### [WHAT THE TASK REQUIRES]
Print the records again, matching each line exactly.

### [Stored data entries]
Start of Block

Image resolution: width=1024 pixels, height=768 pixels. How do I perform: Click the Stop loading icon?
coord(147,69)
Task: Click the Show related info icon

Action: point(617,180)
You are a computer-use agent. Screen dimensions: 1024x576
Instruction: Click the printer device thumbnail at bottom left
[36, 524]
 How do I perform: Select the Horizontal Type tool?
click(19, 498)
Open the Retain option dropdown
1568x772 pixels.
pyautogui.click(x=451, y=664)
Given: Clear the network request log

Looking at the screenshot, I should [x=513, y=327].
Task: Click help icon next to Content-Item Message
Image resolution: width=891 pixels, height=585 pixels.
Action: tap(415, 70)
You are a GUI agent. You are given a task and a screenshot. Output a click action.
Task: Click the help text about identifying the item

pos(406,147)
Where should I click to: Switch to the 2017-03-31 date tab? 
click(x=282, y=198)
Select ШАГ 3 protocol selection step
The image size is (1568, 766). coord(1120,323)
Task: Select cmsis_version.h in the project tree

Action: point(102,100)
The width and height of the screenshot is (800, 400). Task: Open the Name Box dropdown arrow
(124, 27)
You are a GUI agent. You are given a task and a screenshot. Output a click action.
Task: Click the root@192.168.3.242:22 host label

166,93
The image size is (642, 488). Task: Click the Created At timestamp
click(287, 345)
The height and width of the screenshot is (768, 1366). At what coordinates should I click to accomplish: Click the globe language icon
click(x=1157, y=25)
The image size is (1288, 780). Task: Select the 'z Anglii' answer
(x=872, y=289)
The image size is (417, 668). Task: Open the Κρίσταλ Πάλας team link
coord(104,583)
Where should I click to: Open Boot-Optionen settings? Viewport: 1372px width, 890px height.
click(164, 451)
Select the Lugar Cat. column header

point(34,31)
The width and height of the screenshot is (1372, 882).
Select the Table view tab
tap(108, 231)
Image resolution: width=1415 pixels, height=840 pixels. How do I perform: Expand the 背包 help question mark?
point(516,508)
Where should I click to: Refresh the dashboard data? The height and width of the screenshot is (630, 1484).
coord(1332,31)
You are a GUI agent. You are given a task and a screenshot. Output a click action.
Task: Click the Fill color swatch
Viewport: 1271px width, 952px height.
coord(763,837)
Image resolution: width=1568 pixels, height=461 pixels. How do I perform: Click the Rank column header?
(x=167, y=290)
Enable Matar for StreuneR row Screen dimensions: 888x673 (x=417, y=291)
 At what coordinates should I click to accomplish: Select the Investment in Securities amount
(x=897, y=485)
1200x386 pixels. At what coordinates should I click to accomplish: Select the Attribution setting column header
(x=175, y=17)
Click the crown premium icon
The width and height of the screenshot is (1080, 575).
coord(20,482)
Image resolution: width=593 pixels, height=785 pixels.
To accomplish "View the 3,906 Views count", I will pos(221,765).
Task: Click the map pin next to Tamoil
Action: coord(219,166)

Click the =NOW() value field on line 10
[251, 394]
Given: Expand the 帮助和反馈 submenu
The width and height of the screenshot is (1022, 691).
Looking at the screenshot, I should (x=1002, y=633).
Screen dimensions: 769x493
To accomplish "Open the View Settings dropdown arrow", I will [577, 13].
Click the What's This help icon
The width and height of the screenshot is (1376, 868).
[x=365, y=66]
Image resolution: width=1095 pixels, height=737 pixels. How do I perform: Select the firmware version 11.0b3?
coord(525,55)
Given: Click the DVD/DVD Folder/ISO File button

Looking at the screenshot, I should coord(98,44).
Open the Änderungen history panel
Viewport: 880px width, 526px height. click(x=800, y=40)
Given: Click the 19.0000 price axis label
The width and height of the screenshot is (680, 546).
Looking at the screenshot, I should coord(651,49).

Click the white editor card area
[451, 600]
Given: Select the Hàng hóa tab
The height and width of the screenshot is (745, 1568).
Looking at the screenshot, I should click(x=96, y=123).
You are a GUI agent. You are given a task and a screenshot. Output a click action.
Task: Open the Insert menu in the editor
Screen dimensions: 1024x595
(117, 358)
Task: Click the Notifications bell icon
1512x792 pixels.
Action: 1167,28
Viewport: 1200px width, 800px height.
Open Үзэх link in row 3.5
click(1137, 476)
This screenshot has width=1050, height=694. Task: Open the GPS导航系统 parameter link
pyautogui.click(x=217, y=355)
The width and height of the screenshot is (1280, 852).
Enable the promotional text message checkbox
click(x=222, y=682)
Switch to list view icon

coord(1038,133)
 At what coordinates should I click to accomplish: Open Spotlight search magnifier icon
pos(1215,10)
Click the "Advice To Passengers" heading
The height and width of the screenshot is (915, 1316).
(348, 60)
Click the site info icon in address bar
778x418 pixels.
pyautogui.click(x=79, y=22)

End of Block

### [OUTPUT OF THE EXERCISE]
Image resolution: width=1024 pixels, height=768 pixels. How do I perform: Click the Stop loading icon?
coord(147,69)
Task: Click the Show related info icon

Action: point(617,180)
You are a computer-use agent. Screen dimensions: 1024x576
Instruction: Click the printer device thumbnail at bottom left
[36, 524]
 How do I perform: Select the Horizontal Type tool?
click(19, 498)
Open the Retain option dropdown
1568x772 pixels.
pyautogui.click(x=451, y=664)
Given: Clear the network request log

Looking at the screenshot, I should [x=513, y=327].
Task: Click help icon next to Content-Item Message
Image resolution: width=891 pixels, height=585 pixels.
Action: tap(415, 70)
You are a GUI agent. You are given a task and a screenshot. Output a click action.
Task: Click the help text about identifying the item

pos(406,147)
Where should I click to: Switch to the 2017-03-31 date tab? 
click(x=282, y=198)
Select ШАГ 3 protocol selection step
The image size is (1568, 766). coord(1120,323)
Task: Select cmsis_version.h in the project tree

Action: point(102,100)
The width and height of the screenshot is (800, 400). Task: Open the Name Box dropdown arrow
(124, 27)
You are a GUI agent. You are given a task and a screenshot. Output a click action.
Task: Click the root@192.168.3.242:22 host label

166,93
The image size is (642, 488). Task: Click the Created At timestamp
click(287, 345)
The height and width of the screenshot is (768, 1366). At what coordinates should I click to accomplish: Click the globe language icon
click(x=1157, y=25)
The image size is (1288, 780). Task: Select the 'z Anglii' answer
(x=872, y=289)
The image size is (417, 668). Task: Open the Κρίσταλ Πάλας team link
coord(104,583)
Where should I click to: Open Boot-Optionen settings? Viewport: 1372px width, 890px height.
click(164, 451)
Select the Lugar Cat. column header

point(34,31)
The width and height of the screenshot is (1372, 882).
Select the Table view tab
tap(108, 231)
Image resolution: width=1415 pixels, height=840 pixels. How do I perform: Expand the 背包 help question mark?
point(516,508)
Where should I click to: Refresh the dashboard data? The height and width of the screenshot is (630, 1484).
coord(1332,31)
You are a GUI agent. You are given a task and a screenshot. Output a click action.
Task: Click the Fill color swatch
Viewport: 1271px width, 952px height.
coord(763,837)
Image resolution: width=1568 pixels, height=461 pixels. How do I perform: Click the Rank column header?
(x=167, y=290)
Enable Matar for StreuneR row Screen dimensions: 888x673 (x=417, y=291)
 At what coordinates should I click to accomplish: Select the Investment in Securities amount
(x=897, y=485)
1200x386 pixels. At what coordinates should I click to accomplish: Select the Attribution setting column header
(x=175, y=17)
Click the crown premium icon
The width and height of the screenshot is (1080, 575).
coord(20,482)
Image resolution: width=593 pixels, height=785 pixels.
To accomplish "View the 3,906 Views count", I will pos(221,765).
Task: Click the map pin next to Tamoil
Action: coord(219,166)

Click the =NOW() value field on line 10
[251, 394]
Given: Expand the 帮助和反馈 submenu
The width and height of the screenshot is (1022, 691).
Looking at the screenshot, I should (x=1002, y=633).
Screen dimensions: 769x493
To accomplish "Open the View Settings dropdown arrow", I will [577, 13].
Click the What's This help icon
The width and height of the screenshot is (1376, 868).
[x=365, y=66]
Image resolution: width=1095 pixels, height=737 pixels. How do I perform: Select the firmware version 11.0b3?
coord(525,55)
Given: Click the DVD/DVD Folder/ISO File button

Looking at the screenshot, I should coord(98,44).
Open the Änderungen history panel
Viewport: 880px width, 526px height. click(x=800, y=40)
Given: Click the 19.0000 price axis label
The width and height of the screenshot is (680, 546).
Looking at the screenshot, I should coord(651,49).

Click the white editor card area
[451, 600]
Given: Select the Hàng hóa tab
The height and width of the screenshot is (745, 1568).
Looking at the screenshot, I should click(x=96, y=123).
You are a GUI agent. You are given a task and a screenshot. Output a click action.
Task: Open the Insert menu in the editor
Screen dimensions: 1024x595
(117, 358)
Task: Click the Notifications bell icon
1512x792 pixels.
Action: 1167,28
Viewport: 1200px width, 800px height.
Open Үзэх link in row 3.5
click(1137, 476)
This screenshot has width=1050, height=694. Task: Open the GPS导航系统 parameter link
pyautogui.click(x=217, y=355)
The width and height of the screenshot is (1280, 852).
Enable the promotional text message checkbox
click(x=222, y=682)
Switch to list view icon

coord(1038,133)
 At what coordinates should I click to accomplish: Open Spotlight search magnifier icon
pos(1215,10)
Click the "Advice To Passengers" heading
The height and width of the screenshot is (915, 1316).
(348, 60)
Click the site info icon in address bar
778x418 pixels.
pyautogui.click(x=79, y=22)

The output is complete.